What makes container?

When I first time heard about containers, I thought it is some blackbox magic. But after some time I realized that it is not so complicated. In this post I will try to elaborate what makes container.

Linux kernel features

In the nutshell, container is a linux process that runs in isolation from other processes.

This isolation is achieved by using several Linux kernel features:

Let's take a look at each of these features in more detail.

Process isolation (PID namespaces)

When I run a process in a container, I want it to be isolated from the host and other containers. This means that it should not be able to see or interact with processes running outside of its own container.

For example, if I have a web server running in one container and a database server running in another, I want them to be able to communicate with each other, but I don’t want them to see each other’s processes.

Every container gets its own /proc and process tree.

/proc is a virtual filesystem that exposes kernel data structures, including process info.
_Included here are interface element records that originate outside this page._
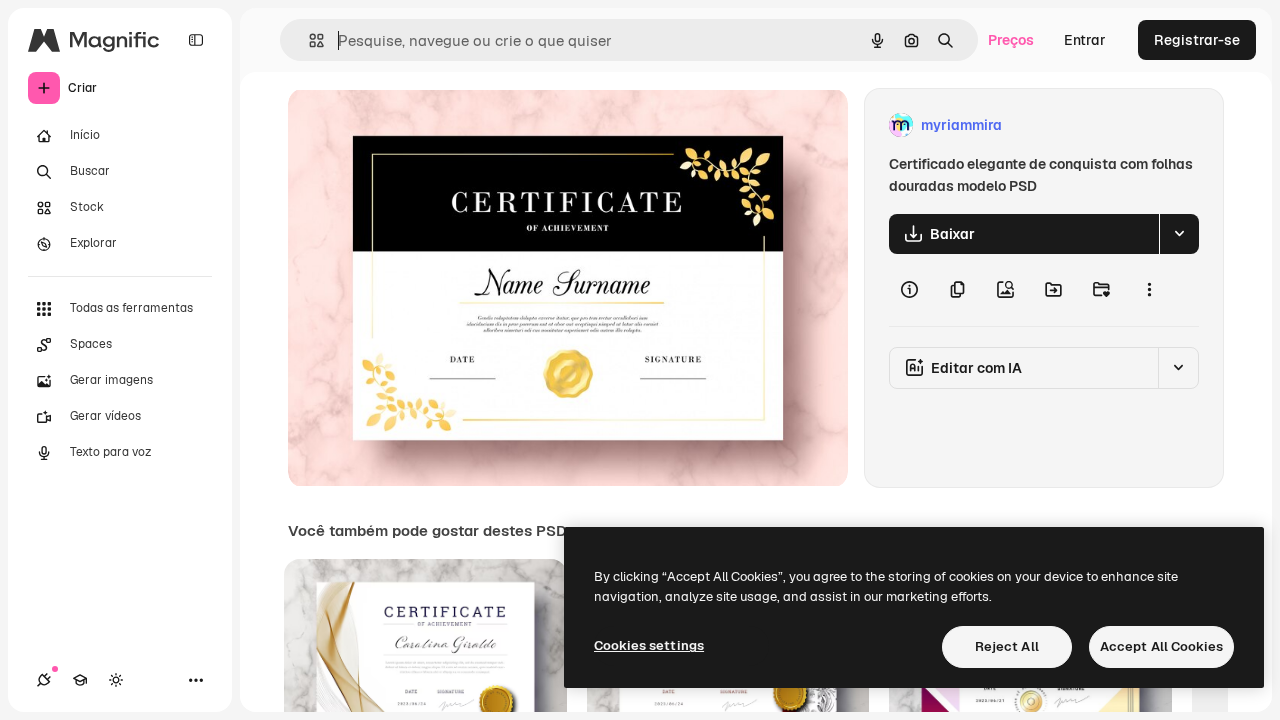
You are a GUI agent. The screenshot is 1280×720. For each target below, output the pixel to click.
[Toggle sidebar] (196, 40)
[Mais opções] (1149, 290)
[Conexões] (44, 680)
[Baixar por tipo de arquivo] (1179, 234)
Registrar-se (1197, 40)
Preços (1011, 40)
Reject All (1007, 646)
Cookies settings (649, 645)
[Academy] (80, 680)
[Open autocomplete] (308, 40)
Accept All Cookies (1161, 646)
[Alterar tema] (116, 680)
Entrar (1085, 40)
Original (416, 125)
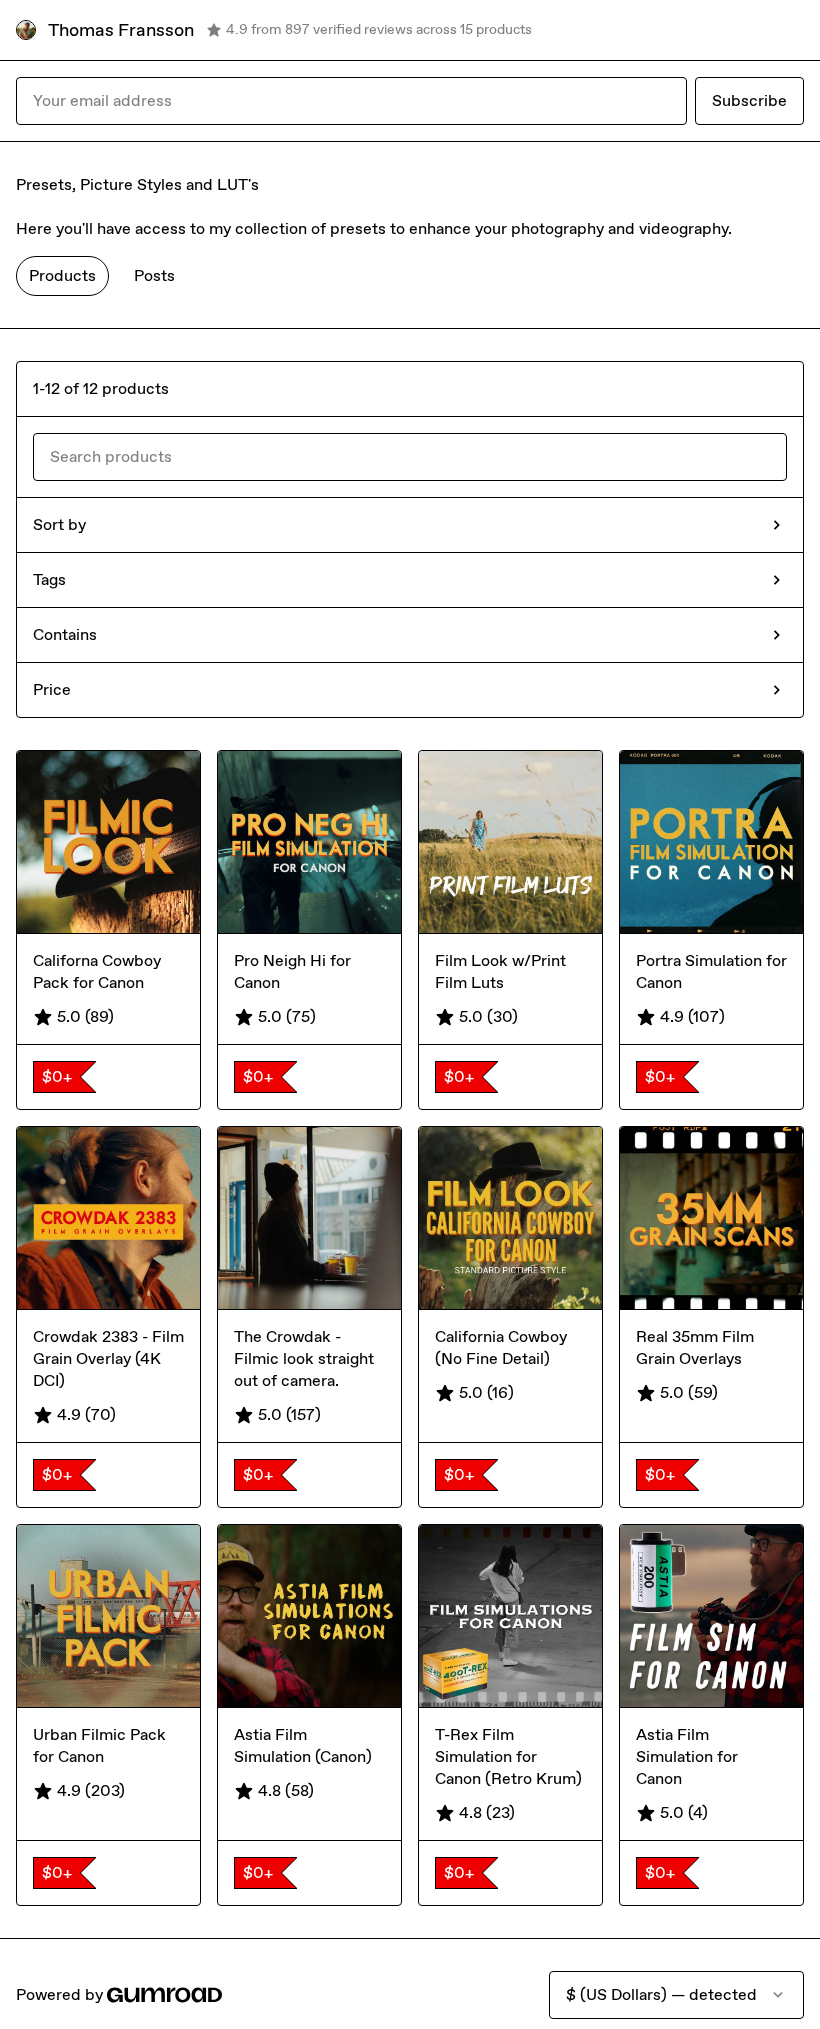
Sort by (59, 524)
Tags (49, 579)
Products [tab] (62, 275)
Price (52, 689)
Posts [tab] (154, 275)
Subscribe (749, 100)
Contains (65, 634)
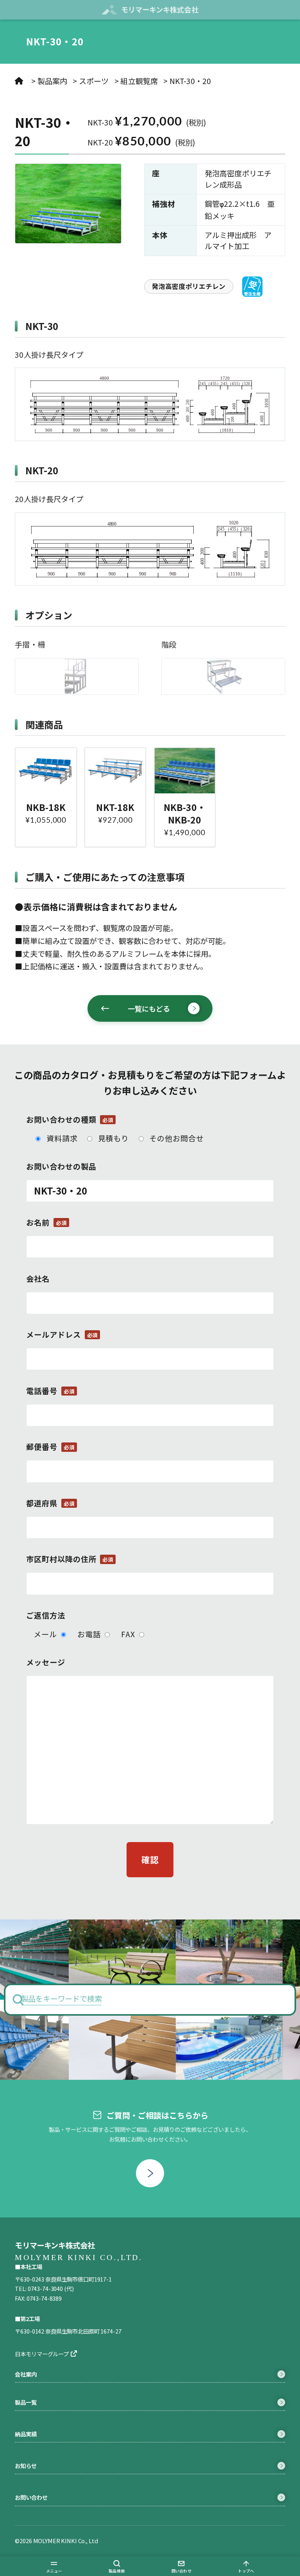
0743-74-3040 (45, 2288)
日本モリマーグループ (42, 2354)
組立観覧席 (138, 80)
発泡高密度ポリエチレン (188, 286)
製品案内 (52, 80)
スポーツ (94, 80)
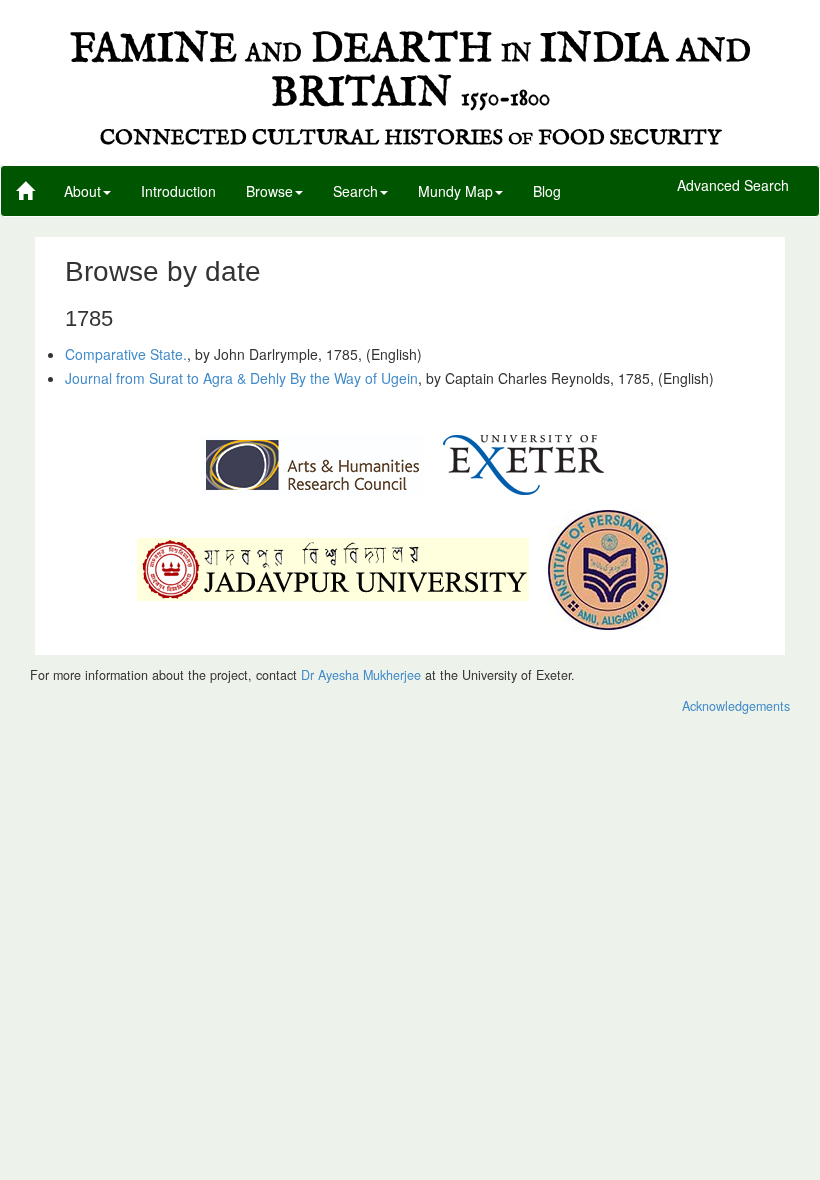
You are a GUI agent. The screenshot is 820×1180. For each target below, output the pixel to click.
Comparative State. (126, 354)
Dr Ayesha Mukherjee (361, 675)
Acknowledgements (736, 706)
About (82, 191)
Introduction (178, 191)
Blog (547, 191)
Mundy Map (455, 191)
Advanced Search (733, 186)
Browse (269, 191)
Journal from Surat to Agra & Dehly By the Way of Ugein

It shows processes by scanning the host kernel’s global process table.

Inside a PID namespace, the kernel filters /proc entries.

Hands-on time

Let’s see this in action with a simple example. We’ll create a container and check its process isolation.

# command
sudo unshare --pid --fork bash

How do we know if we are in a new PID namespace? We can check the process ID of the shell we just started:

# command
echo $$

The output should be

# output
1

Which means that we are in a new PID namespace. The shell we started is the first process in this namespace, and its PID is 1.

How can we make sure we are in isolated PID namespace?

First, let's create a new process in the new PID namespace:

# command
sleep 180 &

We can try to kill the process created in the new PID namespace from the host machine.

# command
pgrep -f "sleep 180"
# output
16363
# command
kill -9 16363
# output
-bash: kill: (16363) - Operation not permitted

From the output, we can see that we are not able to kill the process created in the new PID namespace from the host machine. This is because the process is isolated from the host machine.